For example, as shown in FIG. 3, if the clock spur occurs at F_dac/8, a repeating pattern of eight samples, where four samples are equal to +1LSB followed by four samples equal to −1LSB may be used to generate the desired predistortion frequency together with harmonics. The phase of the generated clock spur can be adjusted in steps of 360/8=45 degrees by shifting the periodic pattern over 1 sample period. The level of the predistortion signal can be controlled by increasing the amplitude of the square wave. Amplitude control can also be achieved by varying the periodic pattern sequence. Any periodic sequence of eight samples long will contain F_dac/8 and its harmonics. For DOCSIS QAM modulators (and many other applications), these harmonics are not a problem since they are outside the frequency band of interest. For example, if F_dac/8 is higher than 500 MHz, the second harmonic will be above 1 GHz, which is the edge of the DOCSIS 3.0 usable frequency spectrum. Pattern sequences can be devised which have lower energy on the lower order harmonics and more energy in the higher order harmonics, which is outside the usable frequency band. By adding a different sequence to the digital direct-RF upconverter 208, level control can be achieved. Because level control may not be possible in a continuous manner, the level may be controlled in discrete steps of 2 dB.

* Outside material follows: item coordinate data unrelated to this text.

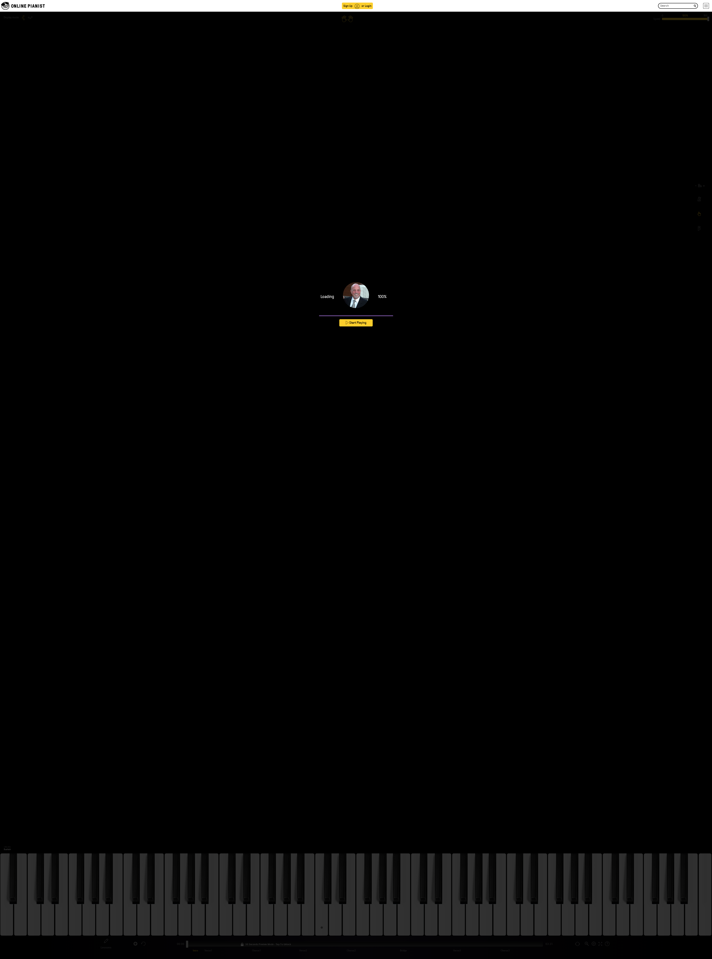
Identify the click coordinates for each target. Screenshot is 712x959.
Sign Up (347, 6)
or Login (366, 6)
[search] (695, 5)
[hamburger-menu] (706, 6)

FIG. 4 illustrates a comparison of a square wave to the digital predistortion signal pattern sequences of, e.g., FIG. 3. As shown, lower levels can be reached using the digital predistortion signal pattern sequences than using a square wave of 1 LSB. A spur suppression of 10 dB (or more) is possible, which is adequate to make the output of the QAM modulator 200 compliant with, e.g., the DOCSIS Downstream RF (DRFI) Interface spur specification.

FIGS. 5A and 5B illustrate the results of the QAM modulator 200 without and with the digital predistortion signal, respectively. FIG. 5A shows the base line performance without the digital predistortion signal. A discrete spur 500 results, which is a clock spur of the DAC that occurs at the DAC reference clock divided by 8 (F_dac/8). The signal is coupled into the output and violates the DOCSIS DRFI limit 502. In contrast, FIG. 5B demonstrates the effect of the digital predistortion signal. The discrete spur 504 is pushed below the DRFI limit 502.

FIG. 6 is a flowchart of an example method 600 of operating an RF modulator with clock spur suppression. The method starts at block 602. At block 604, a digital input signal is received by the QAM modulator. At block 606, digital upconversion is performed on the digital input signal. The digital input signal may be upconverted by the direct-RF upconverter 208.

At 608, the predistortion signal is generated and added to the upconverted input signal. As noted above, a pattern sequence may be defined and loaded into a memory within the digital direct-RF upconverter 208. The pattern sequence may be defined such that when the resulting digital predistortion phasor is added to the clock spur phasor in a sub-harmonic of F_dac in the upconverted input signal, the magnitude of a resulting phasor is lower than the clock spur phasor. As noted above, the digital predistortion phasor need not be exact opposite phase of the clock spur phasor so long as the resulting phasor provides for a desired reduction of the clock spur.

At block 610, the digital upconverted signal having the added predistortion signal is converted from digital to analog. For example, the digital to analog conversion may be performed by the DAC 214 to output a modulated RF output having a reduced clock spur as compared to a modulated RF output where the predistortion signal is not added (e.g., at 608).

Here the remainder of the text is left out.